ITEM 14. Principal Accountant Fees and Services
     Ernst & Young LLP billed Clear Channel the following fees for services provided during the year ended December 31, 2005:
         
(in thousands)        
Annual audit fees (1)
  $ 556  
Audit-related fees
     
Tax fees
     
All other fees
     
 
     
 
  $ 556  
 
     
 
(1)   Annual audit fees are for incremental professional services rendered for the audit of our stand-alone annual financial statements and reviews of stand-alone quarterly financial statements. This category also includes incremental assistance with and review of documents filed with the SEC, attest services, work done by tax professionals in connection with the audit or quarterly reviews, and accounting consultations and research work necessary to comply with generally accepted auditing standards. These fees are in addition to the fees paid by Clear Channel Communications for professional services rendered on behalf of the consolidated company. During 2005, Clear Channel Communications allocated approximately $6.0 million of its consolidated audit fees to us.

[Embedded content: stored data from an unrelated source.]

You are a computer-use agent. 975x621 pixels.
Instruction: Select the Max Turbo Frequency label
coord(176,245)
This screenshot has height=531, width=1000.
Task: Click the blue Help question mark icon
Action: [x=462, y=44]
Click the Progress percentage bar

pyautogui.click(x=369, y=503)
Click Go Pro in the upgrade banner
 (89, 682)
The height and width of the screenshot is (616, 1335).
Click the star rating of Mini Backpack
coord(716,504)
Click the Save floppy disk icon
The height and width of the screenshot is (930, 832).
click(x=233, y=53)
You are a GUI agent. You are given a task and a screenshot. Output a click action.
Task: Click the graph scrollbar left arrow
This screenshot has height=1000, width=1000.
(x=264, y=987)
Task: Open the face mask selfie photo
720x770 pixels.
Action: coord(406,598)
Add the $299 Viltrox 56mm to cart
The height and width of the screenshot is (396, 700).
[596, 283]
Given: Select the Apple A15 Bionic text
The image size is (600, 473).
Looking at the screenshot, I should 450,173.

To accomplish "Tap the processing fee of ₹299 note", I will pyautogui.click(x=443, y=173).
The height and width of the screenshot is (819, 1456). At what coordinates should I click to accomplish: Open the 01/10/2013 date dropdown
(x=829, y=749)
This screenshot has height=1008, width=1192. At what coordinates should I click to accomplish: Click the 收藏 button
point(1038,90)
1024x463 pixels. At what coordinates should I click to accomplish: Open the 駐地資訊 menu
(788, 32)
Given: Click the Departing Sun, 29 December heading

     The Audit Committee pre-approves all audit and permitted non-audit services (including the fees and terms thereof) to be performed for the Company by its independent auditor. The chairperson of the Audit Committee may represent the entire Committee for the purposes of pre-approving permissible non-audit services, provided the decision to pre-approve any service is disclosed to the Audit Committee no later than its next scheduled meeting.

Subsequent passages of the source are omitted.